The European Commission is considering major interventions for the natural gas and electricity wholesale markets ahead of an upcoming EU summit scheduled for March 24 and 25, but has yet to receive the backing of Germany, the Netherlands and other EU member states of the north.
Should the objections raised by such member states be overcome, the European Commission will, for the first time, proceed with major intervention in the energy market, leaving final decisions for the EU-27 leaders.
In addition, the European Commission is expected to soon announce further details on its toolbox of energy market measures that will be available to EU member states for individual application.

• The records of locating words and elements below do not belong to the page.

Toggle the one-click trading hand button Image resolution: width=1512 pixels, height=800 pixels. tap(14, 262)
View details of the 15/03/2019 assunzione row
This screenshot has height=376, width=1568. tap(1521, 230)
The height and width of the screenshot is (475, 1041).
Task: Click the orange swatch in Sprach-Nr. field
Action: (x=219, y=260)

The European Commission is currently examining whether market speculation is driving up prices at Europe’s biggest gas hub, the Dutch TTF, and to what extent participants are trading with physical quantities or titles. The EU is considering to eliminate participants from any trading activity at this exchange if they do not possess actual gas quantities.

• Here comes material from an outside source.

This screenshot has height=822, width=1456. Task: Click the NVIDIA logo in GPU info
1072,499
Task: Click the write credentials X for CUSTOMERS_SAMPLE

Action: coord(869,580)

Brussels is also considering market interventions in wholesale electricity markets so that producers are not paid in accordance with marginal price levels but based on prices linked to their variable costs. If introduced, this measure will not be applied universally. Instead, it will be up to individual EU member states to decide on whether to adopt it or not.
The European Commission is also looking to temporarily tax windfall profits and emissions trading system (ETS) earnings.
Brussels may also detach electricity prices from gas prices, as has been proposed by Greek Prime Minister Kyriakos Mitsotakis.